** Begin **

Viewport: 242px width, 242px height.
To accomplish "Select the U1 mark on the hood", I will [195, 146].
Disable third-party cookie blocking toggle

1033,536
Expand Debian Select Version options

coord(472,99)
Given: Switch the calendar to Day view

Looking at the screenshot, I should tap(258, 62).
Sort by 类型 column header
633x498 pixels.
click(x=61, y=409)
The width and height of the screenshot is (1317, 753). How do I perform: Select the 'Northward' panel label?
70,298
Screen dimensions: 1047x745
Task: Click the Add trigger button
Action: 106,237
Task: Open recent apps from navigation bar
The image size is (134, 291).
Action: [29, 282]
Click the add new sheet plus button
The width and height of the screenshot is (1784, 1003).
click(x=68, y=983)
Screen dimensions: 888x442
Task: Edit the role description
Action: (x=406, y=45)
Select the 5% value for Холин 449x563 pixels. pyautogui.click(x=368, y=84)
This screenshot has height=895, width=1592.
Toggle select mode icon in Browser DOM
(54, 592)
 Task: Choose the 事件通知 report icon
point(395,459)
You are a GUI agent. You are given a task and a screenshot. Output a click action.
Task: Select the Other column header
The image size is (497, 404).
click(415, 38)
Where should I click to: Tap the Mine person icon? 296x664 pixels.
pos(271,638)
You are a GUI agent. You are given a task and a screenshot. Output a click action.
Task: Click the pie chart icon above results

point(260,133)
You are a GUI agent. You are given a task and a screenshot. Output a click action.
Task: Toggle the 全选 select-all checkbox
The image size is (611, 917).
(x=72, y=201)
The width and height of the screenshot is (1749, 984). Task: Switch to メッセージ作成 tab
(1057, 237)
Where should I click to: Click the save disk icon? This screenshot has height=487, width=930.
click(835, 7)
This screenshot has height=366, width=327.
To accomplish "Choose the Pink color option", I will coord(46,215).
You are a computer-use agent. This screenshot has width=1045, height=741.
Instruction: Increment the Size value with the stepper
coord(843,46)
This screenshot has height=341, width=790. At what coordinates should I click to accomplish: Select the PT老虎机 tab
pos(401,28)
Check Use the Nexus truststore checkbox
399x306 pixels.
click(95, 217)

** End **

Given request: Reproduce the lines above, substituting "The frame size is" for every occurrence of "The image size is" and changing nothing else.

Task solution:
Viewport: 242px width, 242px height.
To accomplish "Select the U1 mark on the hood", I will [195, 146].
Disable third-party cookie blocking toggle

1033,536
Expand Debian Select Version options

coord(472,99)
Given: Switch the calendar to Day view

Looking at the screenshot, I should tap(258, 62).
Sort by 类型 column header
633x498 pixels.
click(x=61, y=409)
The width and height of the screenshot is (1317, 753). How do I perform: Select the 'Northward' panel label?
70,298
Screen dimensions: 1047x745
Task: Click the Add trigger button
Action: 106,237
Task: Open recent apps from navigation bar
The frame size is (134, 291).
Action: [29, 282]
Click the add new sheet plus button
The width and height of the screenshot is (1784, 1003).
click(x=68, y=983)
Screen dimensions: 888x442
Task: Edit the role description
Action: (x=406, y=45)
Select the 5% value for Холин 449x563 pixels. pyautogui.click(x=368, y=84)
This screenshot has height=895, width=1592.
Toggle select mode icon in Browser DOM
(54, 592)
 Task: Choose the 事件通知 report icon
point(395,459)
You are a GUI agent. You are given a task and a screenshot. Output a click action.
Task: Select the Other column header
The frame size is (497, 404).
click(415, 38)
Where should I click to: Tap the Mine person icon? 296x664 pixels.
pos(271,638)
You are a GUI agent. You are given a task and a screenshot. Output a click action.
Task: Click the pie chart icon above results

point(260,133)
You are a GUI agent. You are given a task and a screenshot. Output a click action.
Task: Toggle the 全选 select-all checkbox
The frame size is (611, 917).
(x=72, y=201)
The width and height of the screenshot is (1749, 984). Task: Switch to メッセージ作成 tab
(1057, 237)
Where should I click to: Click the save disk icon? This screenshot has height=487, width=930.
click(835, 7)
This screenshot has height=366, width=327.
To accomplish "Choose the Pink color option", I will coord(46,215).
You are a computer-use agent. This screenshot has width=1045, height=741.
Instruction: Increment the Size value with the stepper
coord(843,46)
This screenshot has height=341, width=790. At what coordinates should I click to accomplish: Select the PT老虎机 tab
pos(401,28)
Check Use the Nexus truststore checkbox
399x306 pixels.
click(95, 217)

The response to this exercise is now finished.